この曲のBメロではFM7→B7という根音増四度進行が見られる。E7に向けて脈絡を作っている進行と言える。


また最初Em7(♭5)→FM7→E7という変化の色彩感も絶妙である。

 

昔の彼に会うのなら
(ユーミンレポートより)
イントロ(アルバム収録タイム 0:00-)
C/D |B/C# C/D C#/D# C/D B/C# |
C/D |B/C# C/D C#/D# C/D B/C# |
A#/C |A/B A#/C B/C# A#/C A/B |
A#/C |A#/C B/C# C/D |
Aメロ
Dm7 |G |Em7 |A7(♭9) |
Dm7 |Fm7 |Dm7/G |~
=degree=
Aメロ
(key=C)
IIm7 |V |IIIm7 |VI7(♭9) |
IIm7 |IVm7 |IIm7/V |~


イントロの分数コード(I/II)による回遊コード的なイントロは真似できないとしても一聴の価値があろう。


またAメロではDm7→Fm7という短三度移動の進行もある。
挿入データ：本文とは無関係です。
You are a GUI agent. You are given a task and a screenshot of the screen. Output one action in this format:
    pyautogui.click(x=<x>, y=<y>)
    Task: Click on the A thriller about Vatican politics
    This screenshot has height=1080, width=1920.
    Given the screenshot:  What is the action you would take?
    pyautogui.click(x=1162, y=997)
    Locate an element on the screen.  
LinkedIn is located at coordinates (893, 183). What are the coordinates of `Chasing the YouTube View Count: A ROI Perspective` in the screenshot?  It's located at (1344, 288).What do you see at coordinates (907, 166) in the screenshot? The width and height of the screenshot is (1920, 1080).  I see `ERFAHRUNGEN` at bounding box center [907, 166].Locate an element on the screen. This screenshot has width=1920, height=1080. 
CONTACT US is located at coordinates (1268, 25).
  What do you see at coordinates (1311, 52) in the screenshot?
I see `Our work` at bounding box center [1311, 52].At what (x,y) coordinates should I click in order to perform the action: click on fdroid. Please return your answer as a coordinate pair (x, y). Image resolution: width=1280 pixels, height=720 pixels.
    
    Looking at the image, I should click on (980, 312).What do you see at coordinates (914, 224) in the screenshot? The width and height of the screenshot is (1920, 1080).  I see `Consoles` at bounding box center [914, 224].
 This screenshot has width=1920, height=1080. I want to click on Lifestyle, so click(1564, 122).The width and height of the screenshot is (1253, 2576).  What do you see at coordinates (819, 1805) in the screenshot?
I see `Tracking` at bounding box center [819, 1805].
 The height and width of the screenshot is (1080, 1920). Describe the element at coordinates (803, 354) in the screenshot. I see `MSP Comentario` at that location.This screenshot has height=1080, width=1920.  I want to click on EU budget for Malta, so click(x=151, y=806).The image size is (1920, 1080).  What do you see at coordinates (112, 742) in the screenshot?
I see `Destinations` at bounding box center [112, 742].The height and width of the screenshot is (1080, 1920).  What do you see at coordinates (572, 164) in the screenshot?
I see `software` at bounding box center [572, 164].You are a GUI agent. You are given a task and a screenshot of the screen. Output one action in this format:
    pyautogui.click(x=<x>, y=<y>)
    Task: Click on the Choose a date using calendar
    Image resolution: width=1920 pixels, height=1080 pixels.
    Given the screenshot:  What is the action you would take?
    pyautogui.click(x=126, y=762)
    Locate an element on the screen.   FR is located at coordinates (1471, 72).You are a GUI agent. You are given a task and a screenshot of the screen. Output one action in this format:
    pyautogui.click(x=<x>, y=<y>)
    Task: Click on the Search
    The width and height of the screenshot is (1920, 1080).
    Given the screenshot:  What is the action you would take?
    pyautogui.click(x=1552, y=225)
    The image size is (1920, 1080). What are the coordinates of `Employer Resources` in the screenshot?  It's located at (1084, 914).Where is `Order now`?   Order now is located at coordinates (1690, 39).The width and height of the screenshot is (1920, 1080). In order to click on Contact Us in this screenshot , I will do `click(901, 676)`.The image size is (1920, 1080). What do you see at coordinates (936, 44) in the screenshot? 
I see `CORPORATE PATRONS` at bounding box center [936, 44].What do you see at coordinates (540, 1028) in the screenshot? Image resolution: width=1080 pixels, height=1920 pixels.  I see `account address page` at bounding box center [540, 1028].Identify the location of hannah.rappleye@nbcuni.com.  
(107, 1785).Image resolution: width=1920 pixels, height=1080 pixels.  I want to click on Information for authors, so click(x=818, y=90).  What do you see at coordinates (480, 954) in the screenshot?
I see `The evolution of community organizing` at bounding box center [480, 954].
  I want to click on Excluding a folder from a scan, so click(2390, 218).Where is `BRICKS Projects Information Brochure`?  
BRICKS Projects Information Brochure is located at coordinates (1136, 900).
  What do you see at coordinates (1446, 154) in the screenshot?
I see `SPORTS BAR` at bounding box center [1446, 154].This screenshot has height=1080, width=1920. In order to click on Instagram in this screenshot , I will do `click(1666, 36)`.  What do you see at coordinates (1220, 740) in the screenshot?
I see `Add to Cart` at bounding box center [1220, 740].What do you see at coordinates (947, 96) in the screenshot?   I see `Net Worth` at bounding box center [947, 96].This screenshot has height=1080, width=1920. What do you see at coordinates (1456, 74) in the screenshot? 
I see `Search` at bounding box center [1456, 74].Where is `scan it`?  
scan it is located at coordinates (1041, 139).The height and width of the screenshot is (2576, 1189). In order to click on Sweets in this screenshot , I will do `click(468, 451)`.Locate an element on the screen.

この辺りのサウンドも真似て活用していくと良いだろう。たとえばCメジャー/Cマイナーキーを組み合わせたとき、短三度の移動は、下記のようなバリエーションがある。
(マイナー)Cm7→E♭m7
(メジャー)Dm7→Fm7
(メジャー)Em7→Gm7
(マイナー)Fm7→A♭m7
(マイナー)Gm7→B♭m7
(メジャー)Am7→Cm7

 

それぞれ使いやすさ使いづらさに個人差があろうが、CメジャーキーまたはCマイナーキーを行き来するような曲で上記左のようなコードが出て来たら、思い切って短三度上げてみると、文脈に応じて様々な色合いが出てくるだろう。